Forum Moderators: open

Message Too Old, No Replies

Google Toolbar as Spider

What should be returned?

         

dstiles

7:32 pm on Aug 18, 2008 (gmt 0)

WebmasterWorld Senior Member 10+ Year Member Top Contributors Of The Month



Posting here since this is the spidering activity of GTB.

What should one return for this. Does it matter?

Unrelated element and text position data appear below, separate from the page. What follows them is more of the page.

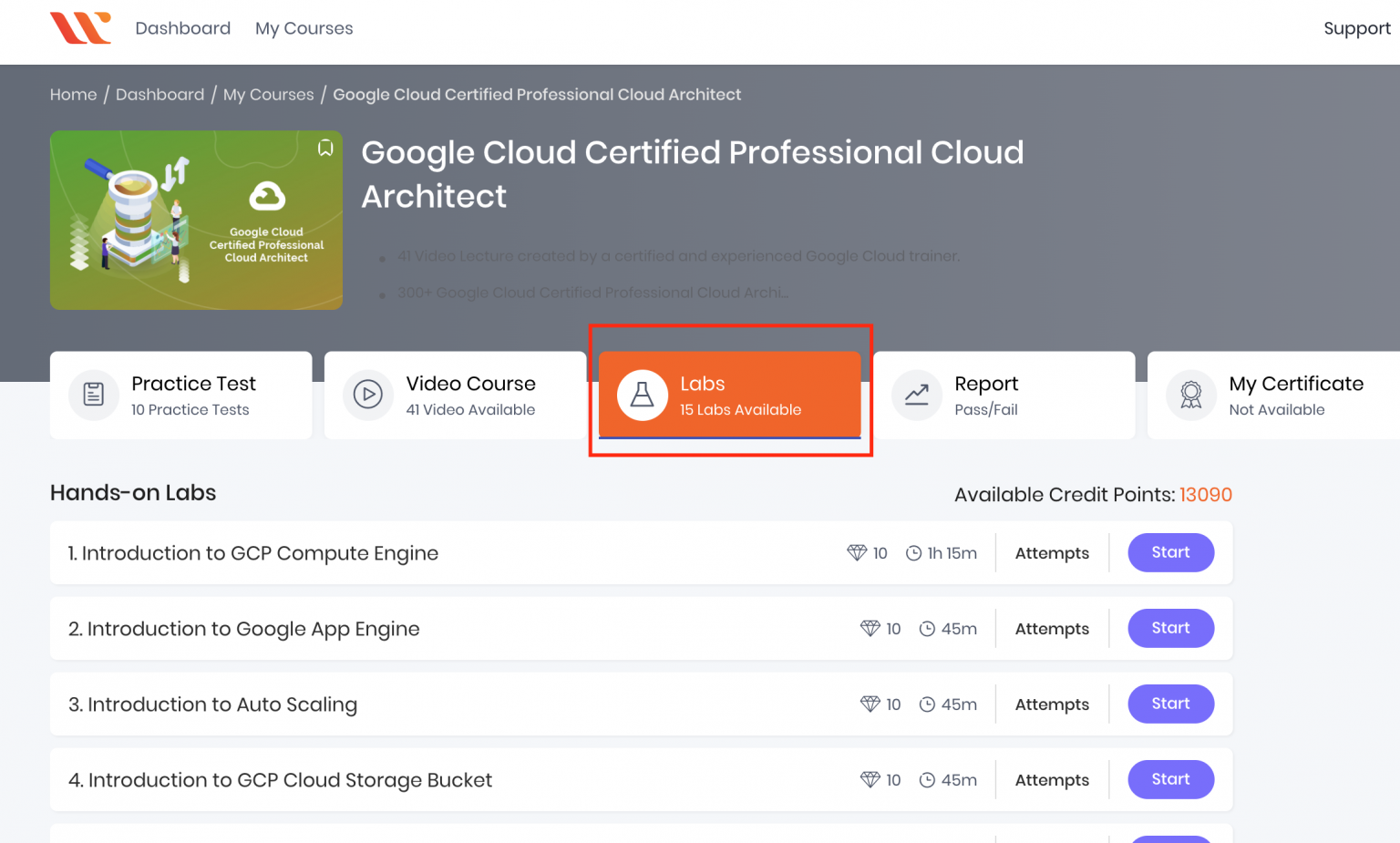Click the diamond credit icon for Compute Engine lab
This screenshot has height=843, width=1400.
(858, 552)
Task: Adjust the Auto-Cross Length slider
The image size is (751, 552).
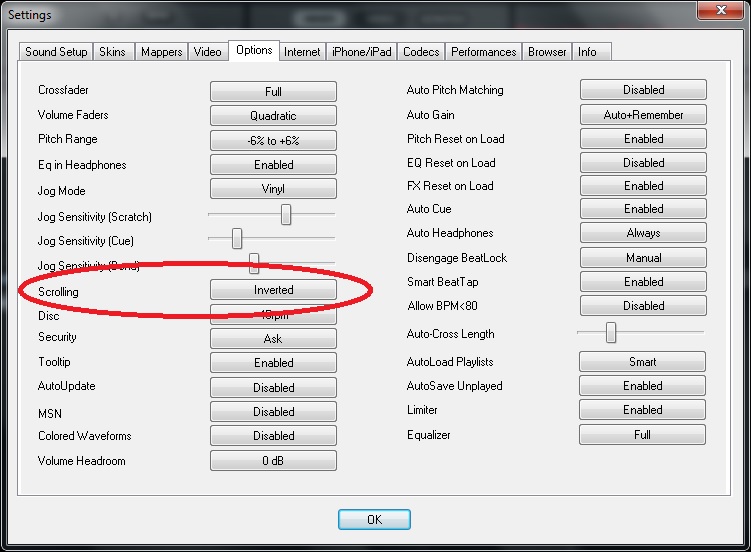Action: click(610, 333)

I'm getting an increasing number of hits from GTB, some of them very dumb. Can I return something equally dumb or does it really matter? For example:

GTB asks for favicon.ico - not the one whose location I list in the web page header but always for one in the root directory. I don't keep them there because I don't want icon scrapers walking off with them and they seldom look elsewhere (Firefox is a similarly dumb in that it always looks in the root first but then follows the correct link). In some instances it looks for the same favicon several times within a few seconds. Obviously, a missing icon returns a 404.

Sometimes (not always) GTB, having got a 404 on missing favicon, goes for favicon.gif. Which also gets a 404 since it don't exist.

At other times GTB goes for the home page - rarely for any other. Does it need the whole page or is a simple reassurance good enough? Certainly a simple "Hello dumbo" would save a lot of bandwidth over some of the home pages it asks for.

Since GTB has a very poor set of headers I've had to ensure I don't log the IP as a baddy.

dstiles

5:15 pm on Aug 27, 2008 (gmt 0)

WebmasterWorld Senior Member 10+ Year Member Top Contributors Of The Month



Further to this, can someone confirm or deny the following GTB UA, please? It claims to be an XP browser but the "big" suggests it may be a 64-bit machine. Either way the "Windows XP" should not be there if it's just the google toolbar ID added to a working browser UA. Should it? Surely it's supposed to be "Windows NT 5.1".

Mozilla/4.0 (compatible; GoogleToolbar 4.0.1601.4978-big; Windows XP 5.1; MSIE 7.0.5730.13)

The dotted numbers are slightly variable, as one would expect with updated software.